I submit that this is what the real, no [nonsense] value of your liberal arts education is supposed to be about: how to keep from going through your comfortable, prosperous, respectable adult life dead, unconscious, a slave to your head and to your natural default setting of being uniquely, completely, imperially alone day in and day out.
– David Foster Wallace in his commencement speech at Kenyon College in 2005
DFW may be speaking truths about the value of your liberal arts education, but you can’t quite package your degree to prospective employers as the thing that keeps you from going through your respectable adult life dead, unconscious, a slave to your head.
So how do you talk to your employer about your degree?

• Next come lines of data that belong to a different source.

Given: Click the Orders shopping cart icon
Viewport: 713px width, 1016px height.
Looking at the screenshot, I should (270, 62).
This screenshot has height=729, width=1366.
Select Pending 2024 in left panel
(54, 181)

What does ‘liberal arts’ mean anyway?
The term liberal arts is hard to define because it’s a broad concept and liberal arts educations come in different shapes and sizes. Gerald Greenberg, senior associate dean in the College of Arts and Sciences at Syracuse University, breaks down the term:
..in phrases like liberal arts core, or liberal arts education, the word arts is meant to encompass the humanities, and the social sciences, and the natural and physical sciences, including mathematics. The phrase liberal education does not refer to a curriculum that contrasts with a conservative education; it refers to a curriculum designed to provide students with the knowledge and abilities to become successful, productive members of a free society. It provides them the opportunity to practice free-thinking.
Essentially, Greenberg is saying that a liberal arts education umbrellas multiple academic disciplines and involves freeing or liberating the mind. This understanding of a liberal arts education originates from classical antiquity, and the idea of a free mind can be understood in opposition to an enslaved mind. The Greeks and Romans cultivated a system of slavery and only free citizens educated in artes liberales program were deemed as a person of intelligence with practiced reasoning skills and sound moral judgment.*
In short, the aim of the ancient artes liberales program, which perseveres in modern liberal arts colleges, is to create free thinking, self-governing individuals who can practice engaged citizenship.

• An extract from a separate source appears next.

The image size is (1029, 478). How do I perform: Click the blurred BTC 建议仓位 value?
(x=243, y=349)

*While liberal arts colleges are becoming more inclusive and are creating access for students from all backgrounds, we must continue to critically examine how the “practice of free-thinking” has been, and continues to be elitist.
So how do I explain this to my employer?
A prospective employer is probably not very interested in a long spiel about the philosophy or etymology of the liberal arts. Here’s an elevator pitch you can use to talk to your employer about your liberal arts education in less than 30 seconds:
How does your degree translate to skills on the job?
Critical thinking
Habib University students inquire and question from different angles, analyze and assess information and ideas, form and develop cogent arguments, draw connections across disciplines, and make informed decisions.
Effective communication
Employers universally value employees who can listen to and synthesize information quickly and write and speak clearly and persuasively. The Habib Liberal Core not only trains students to form and develop cogent arguments but also to communicate these arguments and ideas both verbally and in writing.
Problem solving
Through interdisciplinary learning and teaching, liberal arts graduates can absorb and analyze complex problems through diverse viewpoints and disciplines and come up with creative solutions that transcend traditional disciplinary borders.

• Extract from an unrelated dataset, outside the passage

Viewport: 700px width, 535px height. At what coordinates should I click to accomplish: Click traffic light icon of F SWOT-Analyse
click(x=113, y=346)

Ability to adapt to change
Our rapidly evolving world is facing an entirely new set of challenges that require contributions from a multitude of academic disciplines for solutions. These new challenges will create an entirely new set of jobs and skillsets. Equipped with a broad knowledge base and an ability to think critically and learn quickly, liberal arts graduates can easily adapt to new, changing jobs.
So what makes a liberal arts experience different from that of a university or technical college?
As Seery states above, the fundamental difference between a liberal arts and sciences degree and a university degree is that the main goal of a university is to train students for a particular profession or industry, while liberal arts colleges aim to produce critically conscious individuals who can make informed decisions and practice engaged citizenship.
So what are we doing here at Habib and why?
By this point, you should be able to tell your employer what a liberal arts education means, you can discuss specific skills that you can bring to the workplace, and you can express the difference between a liberal arts degree and a university degree. However, your employer may not be totally sold on the concept. What are we doing here at Habib and why?
Working democracies require an engaged citizenry, so really, the liberal arts project is part of a greater project: the democracy project (another concept we get from the Greeks and Romans). To engage politically, free citizens in ancient Greece and Rome needed to develop skills of reasoning, persuading, communicating, and sound judgment (artes liberales). As Martha Nussbaum argues, contemporary democratic societies require these skills so that citizens can examine, reflect, and debate on political issues, recognize fellow citizens as people with equal rights and have empathy for others, judge political leaders critically, and think about the good of the world.
Nations are focusing more on education for national economic gain, rather than focusing on education for democratic citizenship. Our project at Habib aims to shift this focus, we want to shape leaders – not only political leaders – but citizen leaders: coders, researchers, designers, engineers who can think clearly about the problems facing the 21st century, who have an understanding of themselves their place in the world, who have an understanding of diverse perspectives and people, who question tradition and authority, who feel a sense of civic duty, who can generate political voice.